What the task asks :: With the pictures left out, set down the line containing "How do I perform: Open" and each line after it to the end of the material, exactly as written.

Task inputs ::
────

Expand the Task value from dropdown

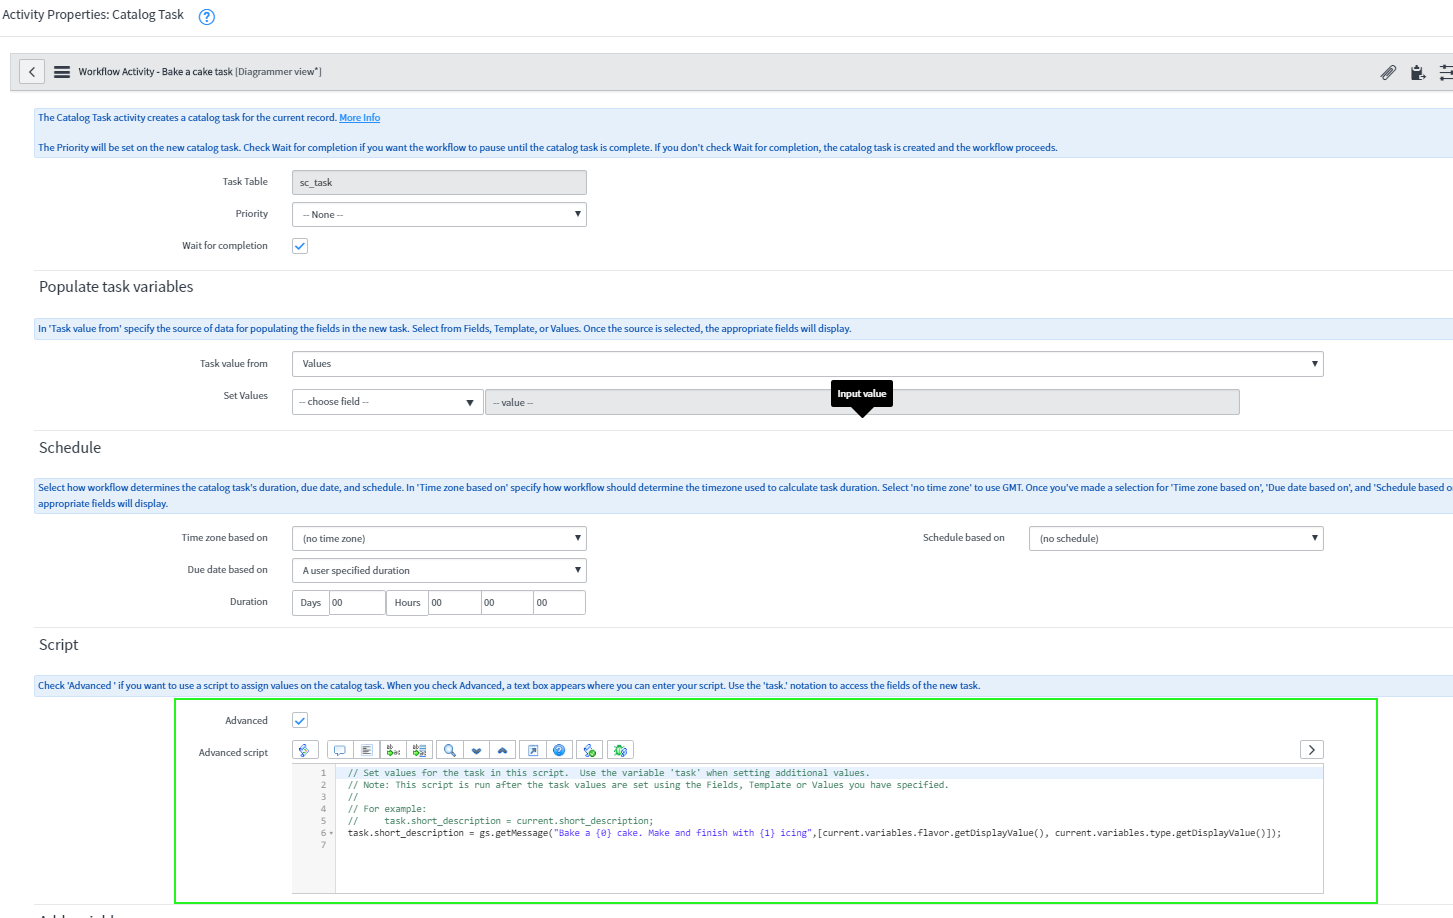(807, 364)
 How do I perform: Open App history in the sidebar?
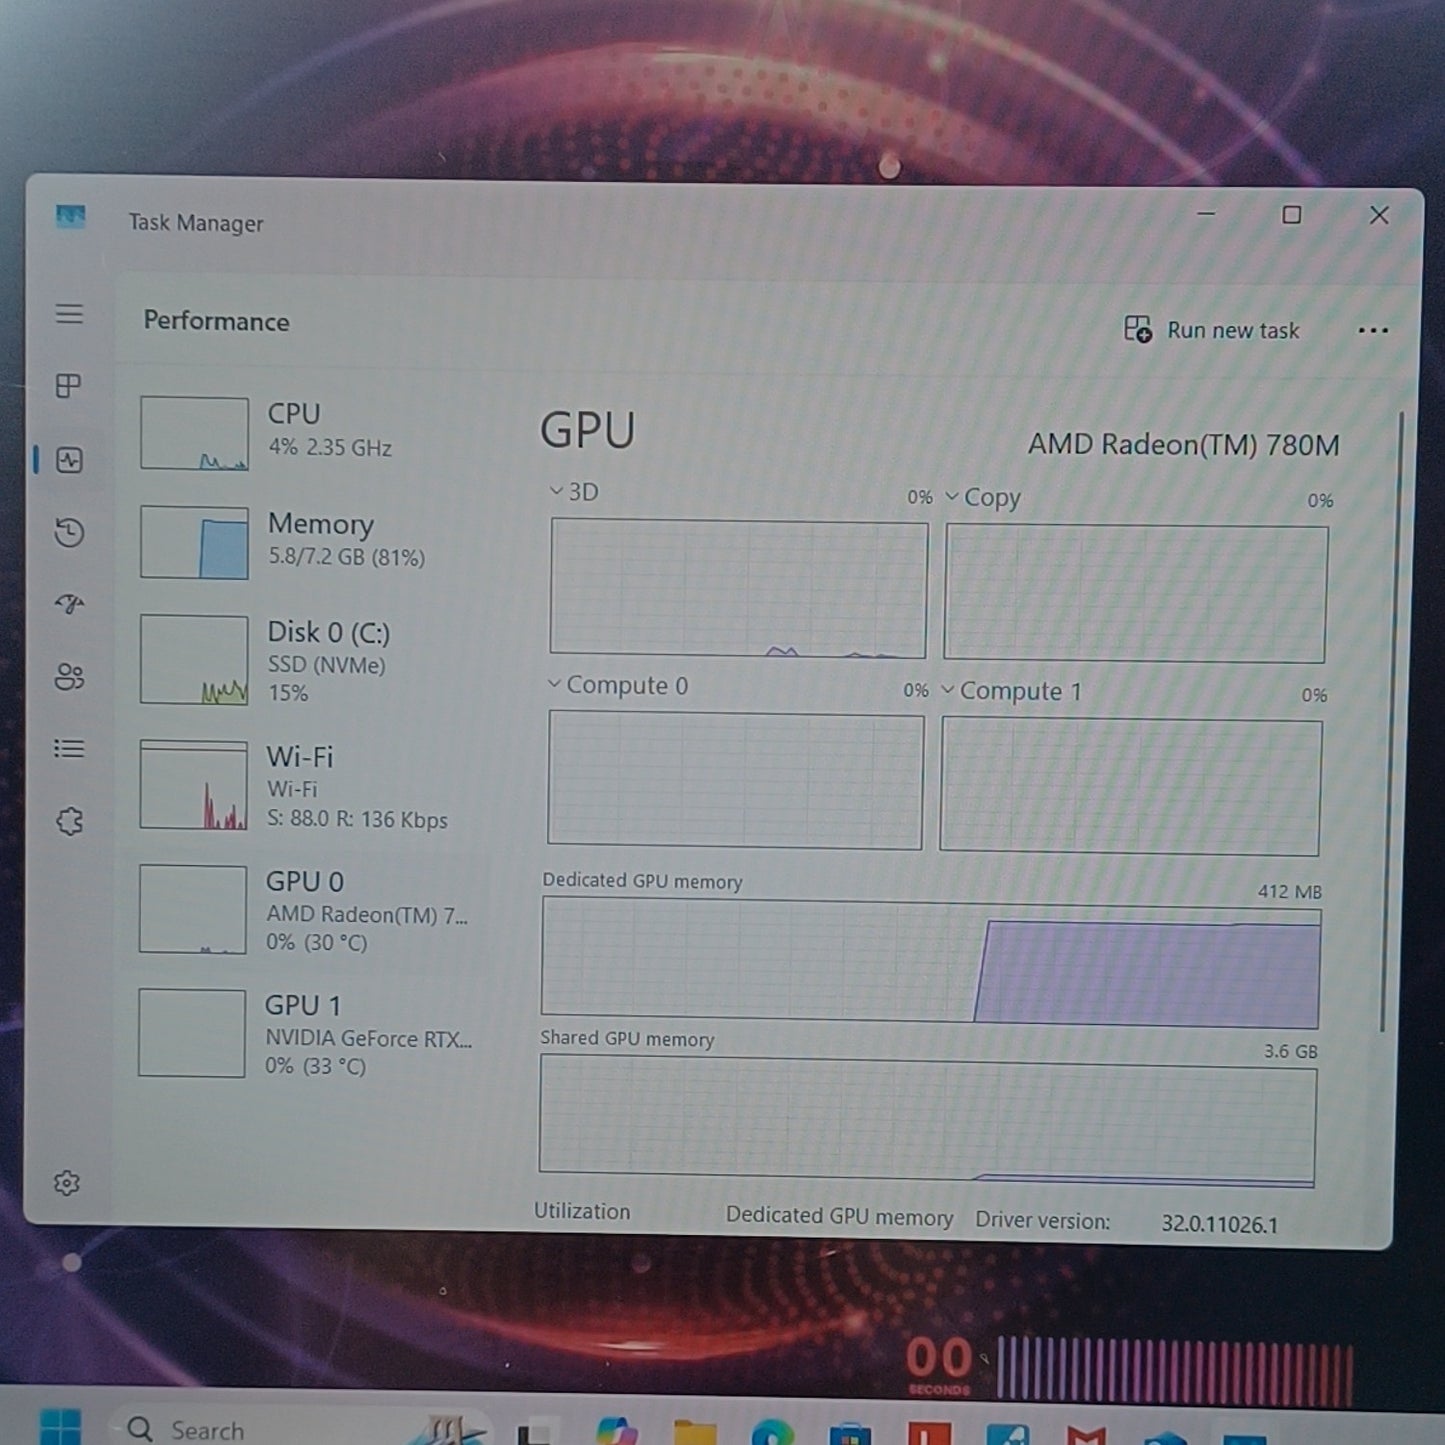[69, 532]
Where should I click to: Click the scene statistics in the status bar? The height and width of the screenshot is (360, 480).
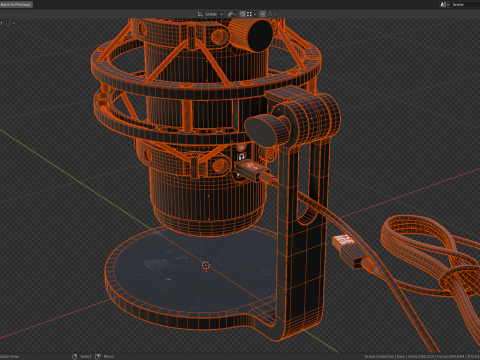[422, 357]
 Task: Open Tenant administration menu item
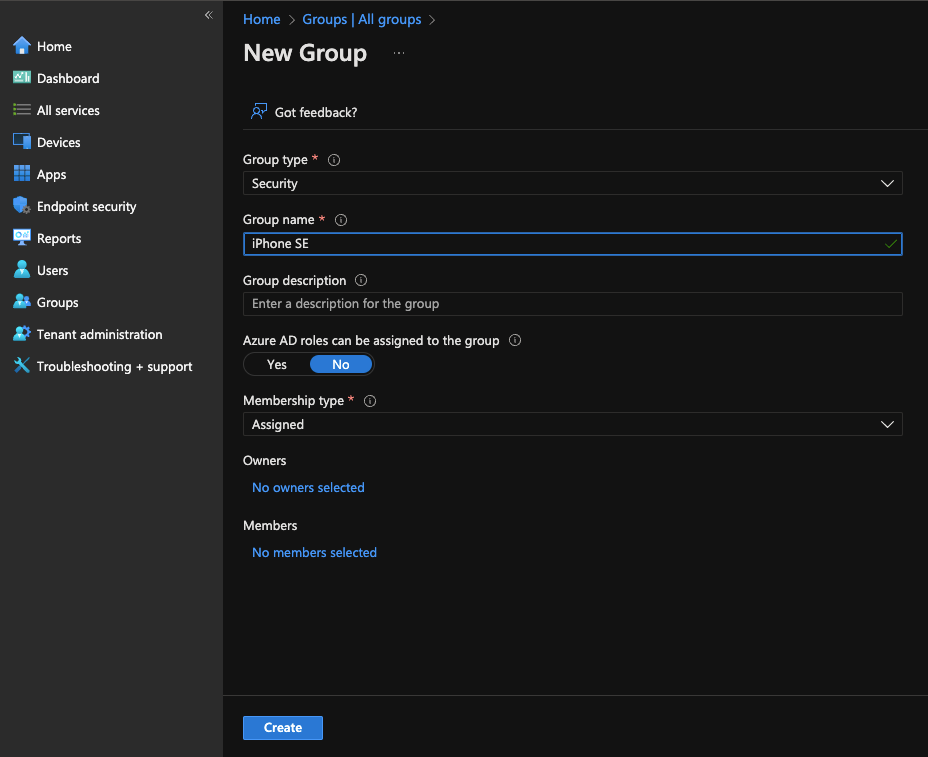pyautogui.click(x=99, y=334)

────

Solution below ::
 How do I perform: Open App history in the sidebar?
[69, 532]
Where should I click to: Click the scene statistics in the status bar? The height and width of the screenshot is (360, 480).
[422, 357]
 Task: Open Tenant administration menu item
pyautogui.click(x=99, y=334)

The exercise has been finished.